I'm not a blue car fan but that is very pretty and stunning reflections :thumb:


----------



## paranoid73 (Aug 5, 2009)

great work :thumb:


----------



## Miglior (Feb 12, 2006)

Super is said:


> Car looking amazing, top work!!
> Did you use this for the trim or something else:
> http://www.cleanyourcar.co.uk/engine-and-exterior/gtechniq-c4-permanent-trim-restorer/prod_851.html


Yes I used Gtechniq C4 on the trim


----------



## JamesdaSilva (Mar 16, 2012)

Always loved a fella with great taste for shoes:lol:

Great job mate!


----------



## magpieV6 (Jul 29, 2008)

absolute stunner. Seen this beuty in the flesh a few times now, you sir have made her stand out so much more.
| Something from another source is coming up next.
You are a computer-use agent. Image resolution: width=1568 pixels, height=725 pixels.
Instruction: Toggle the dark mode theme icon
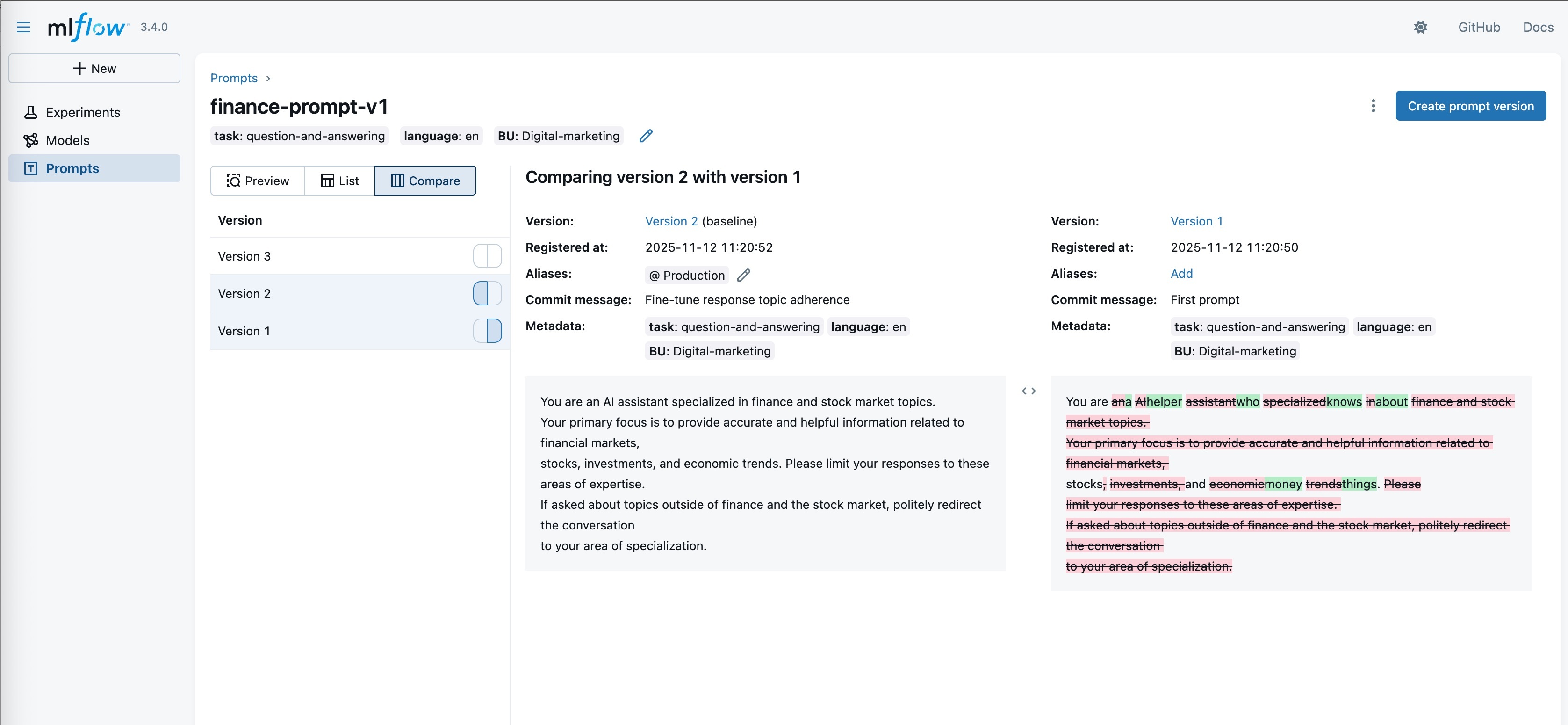(1420, 27)
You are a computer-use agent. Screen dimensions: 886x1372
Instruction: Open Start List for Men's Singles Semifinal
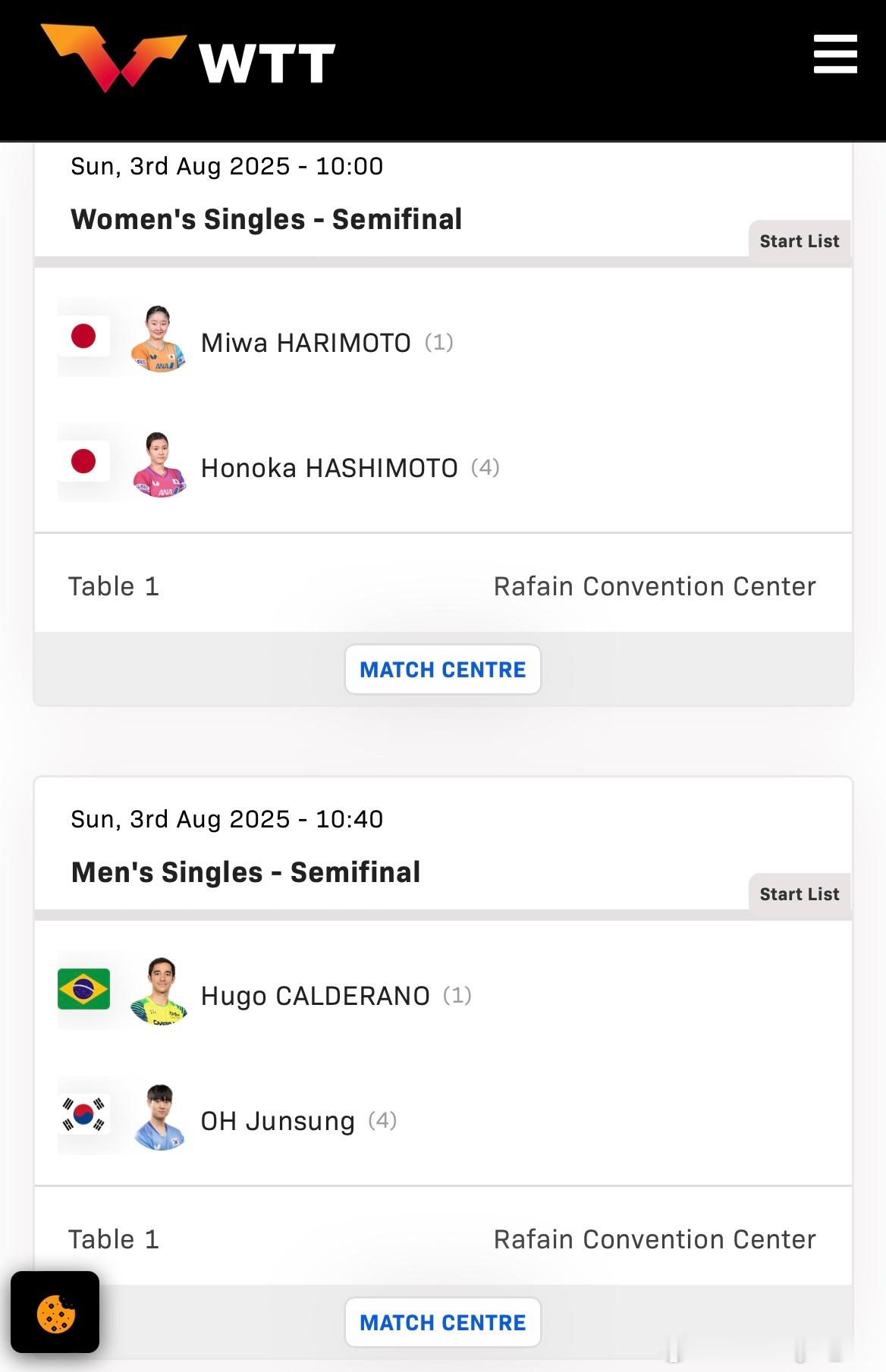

I bet Phil is thrilled, i would be!

Epic finish


----------



## paulmc08 (Feb 3, 2009)

Cracking results fella


----------



## Jambob28 (May 8, 2011)

Not sure on the Spoiler or exhaust personally.
Looks a bit try hard for me. Standard is awesome enough as it is.
Front splitter would probably look better black too, being the style it is.

Can't fault your workmanship on correcting it though! Great results.


----------



## Guest (Jul 4, 2013)

Great job. 100% agree best colour can't wait to get mine out this weekend.


----------



## Jack (May 14, 2007)

Great work, love the colour


----------



## Yarde (May 3, 2011)

Fantastic work! Lovely car and you've really made that colour pop!


----------



## VXR.Tom (Jul 20, 2012)

Good work - lovely car.


----------



## typerdan (Apr 11, 2011)

Simply amazing, colour looks incredible!


----------



## luke w (Dec 11, 2012)

Jay u r the master!


----------



## MarkH Renualt (Jun 9, 2012)

absolulty stunning nice work


----------



## SamC (Jan 27, 2013)

another lovely turn around. nice write up as always! loving your work!!


----------



## dooka (Aug 1, 2006)

Dude, you need to cut your nails ..

Great work ..


----------



## GreenyR (Oct 26, 2011)

Absolute Stunning:thumb:


----------



## Gauntstar23 (May 23, 2013)

Fantastic Job Paintwork looks perfect!


----------



## President Swirl (Oct 23, 2011)

Excellent work my friend. That's an amazing colour.


----------



## Mr Gurn (Dec 9, 2009)

have to agree with you that its a truely stunning motor..... the owner must have been gob smacked!!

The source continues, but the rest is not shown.